__AIM OF THE EXERCISE__
Please rewrite all of the items below, replacing every "Screen dimensions" with "Display size" and leaving everything else unchanged.

[Word and element location records]
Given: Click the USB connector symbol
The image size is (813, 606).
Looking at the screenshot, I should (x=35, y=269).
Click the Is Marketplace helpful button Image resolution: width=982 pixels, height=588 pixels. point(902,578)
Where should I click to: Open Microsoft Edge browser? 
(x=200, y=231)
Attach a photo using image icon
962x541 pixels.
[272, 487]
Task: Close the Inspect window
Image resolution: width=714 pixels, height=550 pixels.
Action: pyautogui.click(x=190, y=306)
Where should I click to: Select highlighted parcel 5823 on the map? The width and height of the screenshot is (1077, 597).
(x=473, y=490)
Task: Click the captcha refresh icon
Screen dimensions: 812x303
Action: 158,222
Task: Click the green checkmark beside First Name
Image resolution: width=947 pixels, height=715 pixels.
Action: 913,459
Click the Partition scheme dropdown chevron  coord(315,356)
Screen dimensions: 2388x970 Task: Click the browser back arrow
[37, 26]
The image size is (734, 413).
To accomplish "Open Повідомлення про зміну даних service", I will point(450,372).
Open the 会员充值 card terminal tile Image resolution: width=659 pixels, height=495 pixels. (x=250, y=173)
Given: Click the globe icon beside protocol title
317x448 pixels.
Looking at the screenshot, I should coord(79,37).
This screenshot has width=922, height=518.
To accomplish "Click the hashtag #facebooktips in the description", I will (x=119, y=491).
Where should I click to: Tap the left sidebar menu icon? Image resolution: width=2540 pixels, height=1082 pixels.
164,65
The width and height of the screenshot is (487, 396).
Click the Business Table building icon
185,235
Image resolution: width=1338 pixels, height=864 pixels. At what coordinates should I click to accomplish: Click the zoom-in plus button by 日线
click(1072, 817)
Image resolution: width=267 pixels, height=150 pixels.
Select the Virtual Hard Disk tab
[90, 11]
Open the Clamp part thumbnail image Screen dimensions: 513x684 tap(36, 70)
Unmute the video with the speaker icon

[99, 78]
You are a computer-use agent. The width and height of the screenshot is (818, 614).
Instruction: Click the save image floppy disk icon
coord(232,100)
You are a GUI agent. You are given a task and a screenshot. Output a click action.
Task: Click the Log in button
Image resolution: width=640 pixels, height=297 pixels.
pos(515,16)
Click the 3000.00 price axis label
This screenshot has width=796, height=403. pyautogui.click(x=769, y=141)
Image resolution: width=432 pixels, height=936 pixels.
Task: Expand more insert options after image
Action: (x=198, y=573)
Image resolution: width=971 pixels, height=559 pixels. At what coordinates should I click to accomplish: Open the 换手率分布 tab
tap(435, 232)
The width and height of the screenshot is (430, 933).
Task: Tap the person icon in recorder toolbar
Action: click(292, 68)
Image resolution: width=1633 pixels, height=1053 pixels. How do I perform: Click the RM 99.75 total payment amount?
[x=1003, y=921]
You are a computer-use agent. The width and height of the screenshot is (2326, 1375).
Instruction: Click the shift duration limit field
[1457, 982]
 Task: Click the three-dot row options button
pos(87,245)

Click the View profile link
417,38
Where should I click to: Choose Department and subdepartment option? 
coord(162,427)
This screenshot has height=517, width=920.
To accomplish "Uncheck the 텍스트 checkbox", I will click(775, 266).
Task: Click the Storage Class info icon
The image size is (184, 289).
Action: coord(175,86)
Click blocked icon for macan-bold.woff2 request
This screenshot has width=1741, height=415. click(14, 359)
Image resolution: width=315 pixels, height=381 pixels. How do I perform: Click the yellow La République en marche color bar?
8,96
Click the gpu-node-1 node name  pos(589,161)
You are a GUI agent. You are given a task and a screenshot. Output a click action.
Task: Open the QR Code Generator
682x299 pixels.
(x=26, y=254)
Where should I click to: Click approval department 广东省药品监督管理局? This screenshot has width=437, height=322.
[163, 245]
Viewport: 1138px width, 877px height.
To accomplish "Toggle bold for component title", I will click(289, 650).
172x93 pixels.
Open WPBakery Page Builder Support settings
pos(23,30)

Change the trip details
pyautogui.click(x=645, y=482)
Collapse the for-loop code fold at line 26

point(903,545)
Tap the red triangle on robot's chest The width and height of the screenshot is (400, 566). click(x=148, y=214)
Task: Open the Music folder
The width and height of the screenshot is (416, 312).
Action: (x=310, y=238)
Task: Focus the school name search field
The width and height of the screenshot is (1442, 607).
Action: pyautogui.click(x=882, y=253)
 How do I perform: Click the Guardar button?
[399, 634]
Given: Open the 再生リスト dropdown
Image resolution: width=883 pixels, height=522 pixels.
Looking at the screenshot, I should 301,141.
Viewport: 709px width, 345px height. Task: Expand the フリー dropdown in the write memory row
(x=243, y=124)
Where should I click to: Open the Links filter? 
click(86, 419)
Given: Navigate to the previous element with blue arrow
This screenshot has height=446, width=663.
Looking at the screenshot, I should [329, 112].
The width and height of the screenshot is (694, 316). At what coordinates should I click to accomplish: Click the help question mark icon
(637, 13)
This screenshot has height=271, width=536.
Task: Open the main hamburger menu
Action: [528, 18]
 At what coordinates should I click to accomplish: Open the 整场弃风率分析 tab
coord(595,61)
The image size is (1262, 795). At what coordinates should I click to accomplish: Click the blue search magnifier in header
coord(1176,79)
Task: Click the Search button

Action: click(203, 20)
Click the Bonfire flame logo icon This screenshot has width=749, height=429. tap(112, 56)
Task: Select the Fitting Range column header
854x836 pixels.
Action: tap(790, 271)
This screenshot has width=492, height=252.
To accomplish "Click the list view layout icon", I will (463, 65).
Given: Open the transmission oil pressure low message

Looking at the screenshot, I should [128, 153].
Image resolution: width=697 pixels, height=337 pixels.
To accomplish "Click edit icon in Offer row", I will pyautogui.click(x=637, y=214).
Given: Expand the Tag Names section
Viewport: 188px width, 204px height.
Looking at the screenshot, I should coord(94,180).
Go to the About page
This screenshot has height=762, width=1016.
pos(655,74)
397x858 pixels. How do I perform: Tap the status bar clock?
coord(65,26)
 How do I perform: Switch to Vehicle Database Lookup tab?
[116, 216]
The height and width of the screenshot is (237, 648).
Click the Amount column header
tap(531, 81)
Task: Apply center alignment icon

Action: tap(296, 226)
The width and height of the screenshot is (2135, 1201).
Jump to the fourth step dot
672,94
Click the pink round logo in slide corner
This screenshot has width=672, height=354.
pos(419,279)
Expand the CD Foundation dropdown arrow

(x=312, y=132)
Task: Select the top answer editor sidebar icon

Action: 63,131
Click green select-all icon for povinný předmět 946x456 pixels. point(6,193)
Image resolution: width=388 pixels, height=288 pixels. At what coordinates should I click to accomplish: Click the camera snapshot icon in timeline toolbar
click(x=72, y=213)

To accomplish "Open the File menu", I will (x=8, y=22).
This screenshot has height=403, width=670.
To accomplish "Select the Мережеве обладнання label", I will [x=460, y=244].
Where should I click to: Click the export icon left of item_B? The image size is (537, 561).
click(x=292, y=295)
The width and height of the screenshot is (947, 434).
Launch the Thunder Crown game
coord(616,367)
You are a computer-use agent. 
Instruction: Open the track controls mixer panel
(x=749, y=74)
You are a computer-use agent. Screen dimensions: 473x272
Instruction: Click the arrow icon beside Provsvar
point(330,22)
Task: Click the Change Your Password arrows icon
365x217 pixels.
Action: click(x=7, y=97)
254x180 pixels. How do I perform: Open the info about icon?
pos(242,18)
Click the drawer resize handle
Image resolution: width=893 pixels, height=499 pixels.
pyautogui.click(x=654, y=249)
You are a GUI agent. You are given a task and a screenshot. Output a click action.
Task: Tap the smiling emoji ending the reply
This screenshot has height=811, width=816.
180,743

__TASK SOLUTION__
Given: Click the USB connector symbol
The image size is (813, 606).
Looking at the screenshot, I should (x=35, y=269).
Click the Is Marketplace helpful button Image resolution: width=982 pixels, height=588 pixels. point(902,578)
Where should I click to: Open Microsoft Edge browser? 
(x=200, y=231)
Attach a photo using image icon
962x541 pixels.
[272, 487]
Task: Close the Inspect window
Image resolution: width=714 pixels, height=550 pixels.
Action: pyautogui.click(x=190, y=306)
Where should I click to: Select highlighted parcel 5823 on the map? The width and height of the screenshot is (1077, 597).
(x=473, y=490)
Task: Click the captcha refresh icon
Display size: 812x303
Action: 158,222
Task: Click the green checkmark beside First Name
Image resolution: width=947 pixels, height=715 pixels.
Action: 913,459
Click the Partition scheme dropdown chevron  coord(315,356)
Display size: 2388x970 Task: Click the browser back arrow
[37, 26]
The image size is (734, 413).
To accomplish "Open Повідомлення про зміну даних service", I will point(450,372).
Open the 会员充值 card terminal tile Image resolution: width=659 pixels, height=495 pixels. (x=250, y=173)
Given: Click the globe icon beside protocol title
317x448 pixels.
Looking at the screenshot, I should coord(79,37).
This screenshot has width=922, height=518.
To accomplish "Click the hashtag #facebooktips in the description", I will (x=119, y=491).
Where should I click to: Tap the left sidebar menu icon? Image resolution: width=2540 pixels, height=1082 pixels.
164,65
The width and height of the screenshot is (487, 396).
Click the Business Table building icon
185,235
Image resolution: width=1338 pixels, height=864 pixels. At what coordinates should I click to accomplish: Click the zoom-in plus button by 日线
click(1072, 817)
Image resolution: width=267 pixels, height=150 pixels.
Select the Virtual Hard Disk tab
[90, 11]
Open the Clamp part thumbnail image Display size: 513x684 tap(36, 70)
Unmute the video with the speaker icon

[99, 78]
You are a computer-use agent. The width and height of the screenshot is (818, 614).
Instruction: Click the save image floppy disk icon
coord(232,100)
You are a GUI agent. You are given a task and a screenshot. Output a click action.
Task: Click the Log in button
Image resolution: width=640 pixels, height=297 pixels.
pos(515,16)
Click the 3000.00 price axis label
This screenshot has width=796, height=403. pyautogui.click(x=769, y=141)
Image resolution: width=432 pixels, height=936 pixels.
Task: Expand more insert options after image
Action: (x=198, y=573)
Image resolution: width=971 pixels, height=559 pixels. At what coordinates should I click to accomplish: Open the 换手率分布 tab
tap(435, 232)
The width and height of the screenshot is (430, 933).
Task: Tap the person icon in recorder toolbar
Action: click(292, 68)
Image resolution: width=1633 pixels, height=1053 pixels. How do I perform: Click the RM 99.75 total payment amount?
[x=1003, y=921]
You are a computer-use agent. The width and height of the screenshot is (2326, 1375).
Instruction: Click the shift duration limit field
[1457, 982]
 Task: Click the three-dot row options button
pos(87,245)

Click the View profile link
417,38
Where should I click to: Choose Department and subdepartment option? 
coord(162,427)
This screenshot has height=517, width=920.
To accomplish "Uncheck the 텍스트 checkbox", I will click(775, 266).
Task: Click the Storage Class info icon
The image size is (184, 289).
Action: coord(175,86)
Click blocked icon for macan-bold.woff2 request
This screenshot has width=1741, height=415. click(14, 359)
Image resolution: width=315 pixels, height=381 pixels. How do I perform: Click the yellow La République en marche color bar?
8,96
Click the gpu-node-1 node name  pos(589,161)
You are a GUI agent. You are given a task and a screenshot. Output a click action.
Task: Open the QR Code Generator
682x299 pixels.
(x=26, y=254)
Where should I click to: Click approval department 广东省药品监督管理局? This screenshot has width=437, height=322.
[163, 245]
Viewport: 1138px width, 877px height.
To accomplish "Toggle bold for component title", I will click(289, 650).
172x93 pixels.
Open WPBakery Page Builder Support settings
pos(23,30)

Change the trip details
pyautogui.click(x=645, y=482)
Collapse the for-loop code fold at line 26

point(903,545)
Tap the red triangle on robot's chest The width and height of the screenshot is (400, 566). click(x=148, y=214)
Task: Open the Music folder
The width and height of the screenshot is (416, 312).
Action: (x=310, y=238)
Task: Focus the school name search field
The width and height of the screenshot is (1442, 607).
Action: pyautogui.click(x=882, y=253)
 How do I perform: Click the Guardar button?
[399, 634]
Given: Open the 再生リスト dropdown
Image resolution: width=883 pixels, height=522 pixels.
Looking at the screenshot, I should 301,141.
Viewport: 709px width, 345px height. Task: Expand the フリー dropdown in the write memory row
(x=243, y=124)
Where should I click to: Open the Links filter? 
click(86, 419)
Given: Navigate to the previous element with blue arrow
This screenshot has height=446, width=663.
Looking at the screenshot, I should [329, 112].
The width and height of the screenshot is (694, 316). At what coordinates should I click to accomplish: Click the help question mark icon
(637, 13)
This screenshot has height=271, width=536.
Task: Open the main hamburger menu
Action: [528, 18]
 At what coordinates should I click to accomplish: Open the 整场弃风率分析 tab
coord(595,61)
The image size is (1262, 795). At what coordinates should I click to accomplish: Click the blue search magnifier in header
coord(1176,79)
Task: Click the Search button

Action: click(203, 20)
Click the Bonfire flame logo icon This screenshot has width=749, height=429. tap(112, 56)
Task: Select the Fitting Range column header
854x836 pixels.
Action: tap(790, 271)
This screenshot has width=492, height=252.
To accomplish "Click the list view layout icon", I will (463, 65).
Given: Open the transmission oil pressure low message

Looking at the screenshot, I should [128, 153].
Image resolution: width=697 pixels, height=337 pixels.
To accomplish "Click edit icon in Offer row", I will pyautogui.click(x=637, y=214).
Given: Expand the Tag Names section
Viewport: 188px width, 204px height.
Looking at the screenshot, I should coord(94,180).
Go to the About page
This screenshot has height=762, width=1016.
pos(655,74)
397x858 pixels. How do I perform: Tap the status bar clock?
coord(65,26)
 How do I perform: Switch to Vehicle Database Lookup tab?
[116, 216]
The height and width of the screenshot is (237, 648).
Click the Amount column header
tap(531, 81)
Task: Apply center alignment icon

Action: tap(296, 226)
The width and height of the screenshot is (2135, 1201).
Jump to the fourth step dot
672,94
Click the pink round logo in slide corner
This screenshot has width=672, height=354.
pos(419,279)
Expand the CD Foundation dropdown arrow

(x=312, y=132)
Task: Select the top answer editor sidebar icon

Action: 63,131
Click green select-all icon for povinný předmět 946x456 pixels. point(6,193)
Image resolution: width=388 pixels, height=288 pixels. At what coordinates should I click to accomplish: Click the camera snapshot icon in timeline toolbar
click(x=72, y=213)

To accomplish "Open the File menu", I will (x=8, y=22).
This screenshot has height=403, width=670.
To accomplish "Select the Мережеве обладнання label", I will [x=460, y=244].
Where should I click to: Click the export icon left of item_B? The image size is (537, 561).
click(x=292, y=295)
The width and height of the screenshot is (947, 434).
Launch the Thunder Crown game
coord(616,367)
You are a computer-use agent. 
Instruction: Open the track controls mixer panel
(x=749, y=74)
You are a computer-use agent. Display size: 473x272
Instruction: Click the arrow icon beside Provsvar
point(330,22)
Task: Click the Change Your Password arrows icon
365x217 pixels.
Action: click(x=7, y=97)
254x180 pixels. How do I perform: Open the info about icon?
pos(242,18)
Click the drawer resize handle
Image resolution: width=893 pixels, height=499 pixels.
pyautogui.click(x=654, y=249)
You are a GUI agent. You are given a task and a screenshot. Output a click action.
Task: Tap the smiling emoji ending the reply
This screenshot has height=811, width=816.
180,743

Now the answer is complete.